++++ GIVEN PASSAGE ++++

About Deputy Dogs
Deputy Dogs is a program through the non-profit organization Compassionate Cops. The program encourages residents and their pets to watch for suspicious activity while out on their daily walks and report it to local law enforcement.
The idea is if you see something, say something. You can help keep our community safe.
The program grew out of the rescue of an abused dog named Chance. After Chance recovered from major injuries, he became a Deputy Dog. As part of the Deputy Dogs program, Chance and other dogs help educate people about animal abuse and encouraging people to report animal cruelty.
Deputy Dogs also educates youth on important safety information through books, coloring books, posters and other methods. It also works closely with the Lee County Sheriff's Office and Sheriff Carmine Marceno, who has made animal cruelty one of his top initiatives.
"I have a zero tolerance stance on any kind of abuse."
— Lee County Sheriff Carmine Marceno
The Deputy Dogs pack now includes more than a dozen active canines as well as hundreds of dogs in the community registered for the program.
Lee County Sheriff Carmine Marceno with Deputy Chance (Right) and Lt. Bosco.
Members of Our Pack
Sergeant Rich Castellon
Sergeant Richard Castellon joined the Lee County Sheriff's Office in 2013 after an extensive service record including a CAT II top secret security clearance while assigned to 8 & I Marine Barracks in the United States Marine Corps.
In 2003, Castellon was employed as a police officer within the Miami police department, where he became certified as a K9 Decoy with the Miami-Dade K9 Training Center in 2007. In that same year, Castellon became qualified by the International Forensics Research Institute as an explosive K9 detection team member.
While working for the City of Miami, he was assigned K9 Diesel who was FDLE certified for patrol and explosives. He worked alongside K9 Diesel for eight years.
The U.S. Police Canine Association certified Castellon as a "Police Dog 1" in 2010 and 2012. The K9 team was tested and certified during a 6 day trial of obedience exercises, criminal apprehension, and article searching.
Shortly after, the Jimmy Rice Foundation gave him a bloodhound named Legacy. Legacy and Staff Officer Castellon worked hand-in-hand to assist law enforcement with incidents that occurred county-wide.

++++

CHECK YOUR UNDERSTANDING:
1) Can you quote the Deputy Dogs text starting with "In 2003, Castellon" and going on through "and article searching."?
2) What is the Deputy Dogs text about, summed up in two sentences?
The records that come next are separate material and have nothing to do with the Deputy Dogs text.

++++ DATA RECORDS ++++

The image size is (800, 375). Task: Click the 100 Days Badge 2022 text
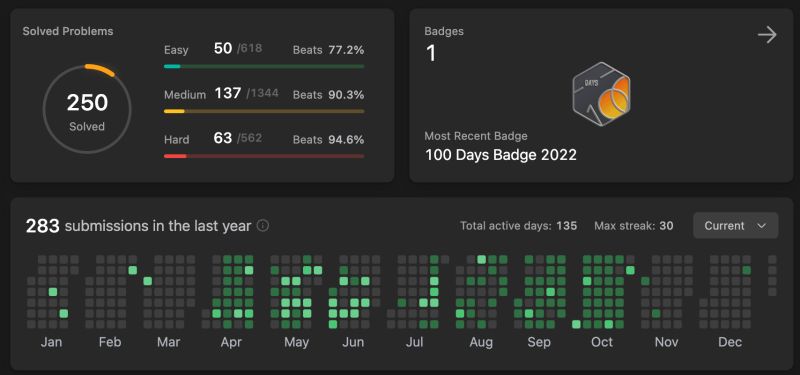tap(501, 155)
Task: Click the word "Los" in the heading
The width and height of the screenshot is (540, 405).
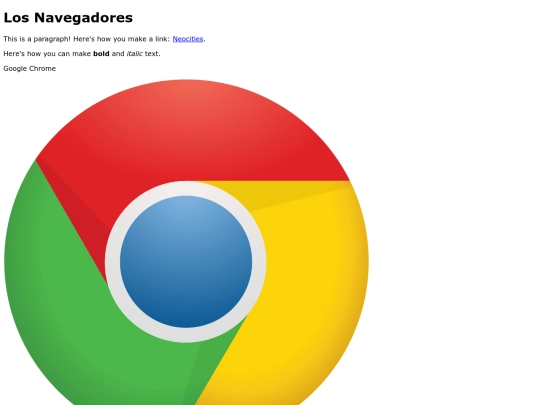Action: coord(16,18)
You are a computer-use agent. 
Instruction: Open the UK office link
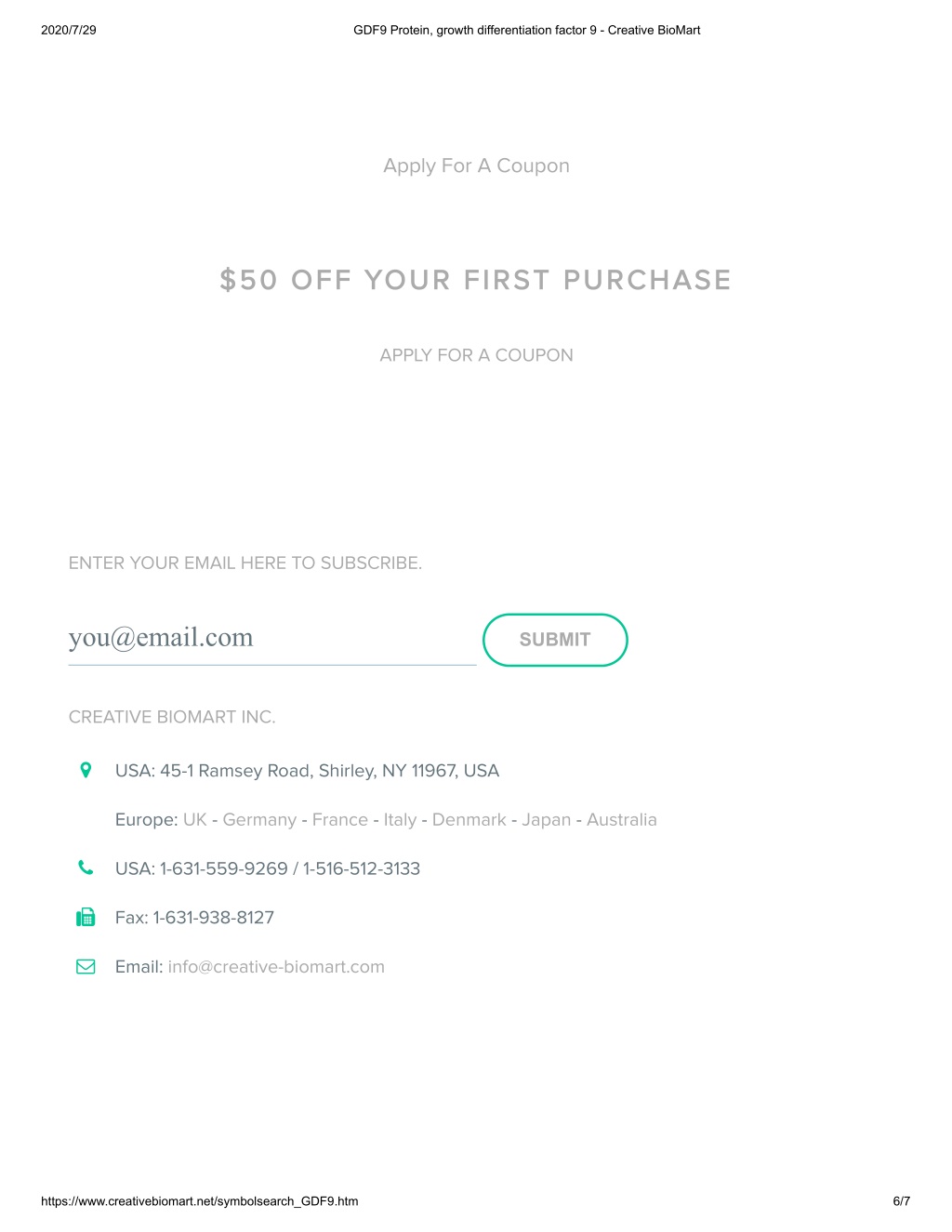pyautogui.click(x=195, y=819)
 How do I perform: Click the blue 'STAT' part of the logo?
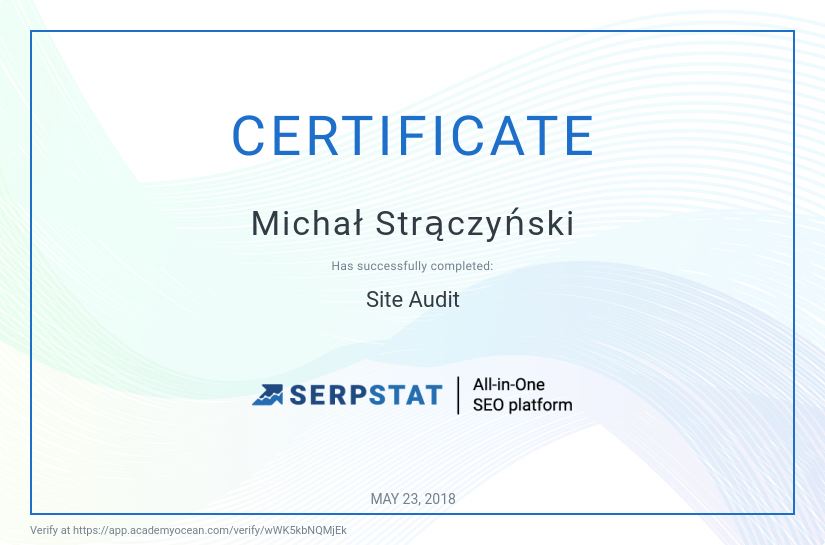tap(404, 395)
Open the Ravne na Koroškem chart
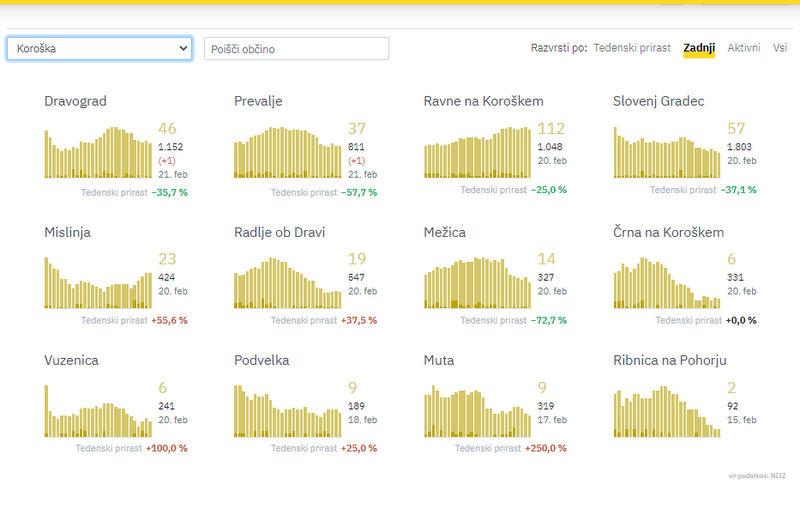800x515 pixels. click(x=477, y=153)
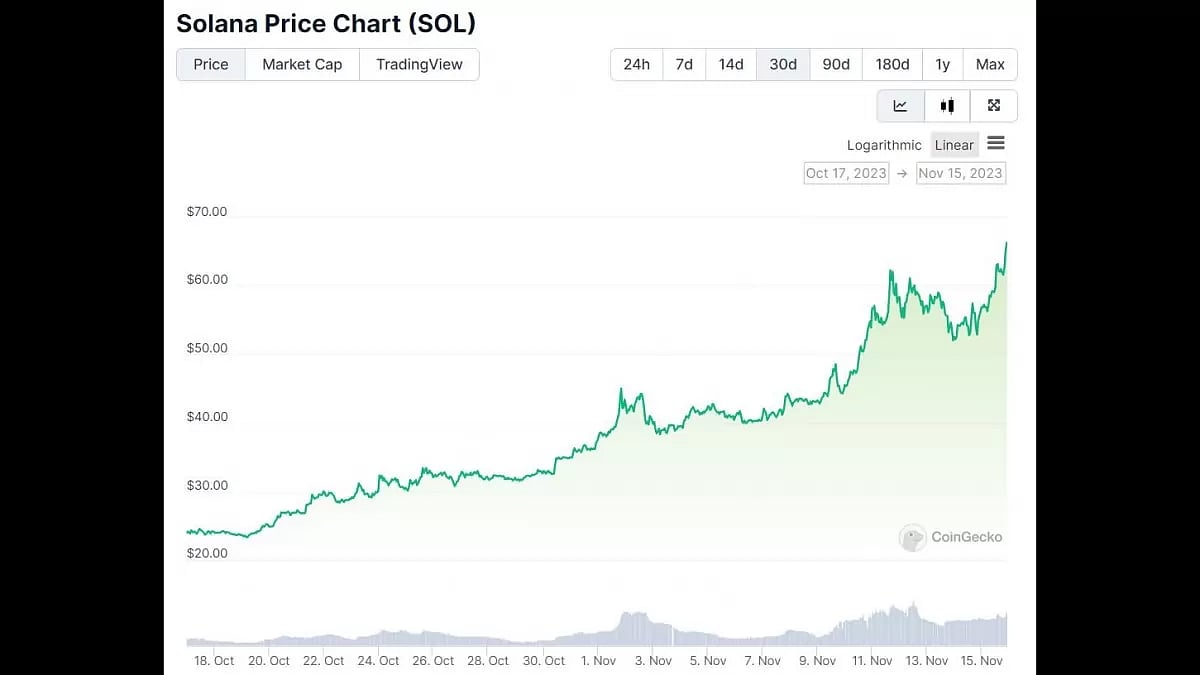
Task: Select the Max time range option
Action: (x=990, y=64)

++++

ANSWERS TO THE TASKS:
1)
In 2003, Castellon was employed as a police officer within the Miami police department, where he became certified as a K9 Decoy with the Miami-Dade K9 Training Center in 2007. In that same year, Castellon became qualified by the International Forensics Research Institute as an explosive K9 detection team member.
While working for the City of Miami, he was assigned K9 Diesel who was FDLE certified for patrol and explosives. He worked alongside K9 Diesel for eight years.
The U.S. Police Canine Association certified Castellon as a "Police Dog 1" in 2010 and 2012. The K9 team was tested and certified during a 6 day trial of obedience exercises, criminal apprehension, and article searching.

2) Deputy Dogs, a program of the non-profit Compassionate Cops, encourages residents walking their pets to watch for suspicious activity and report it to local law enforcement. It grew out of the rescue of an abused dog named Chance, teaches people about animal abuse and youth about safety, and works closely with the Lee County Sheriff's Office.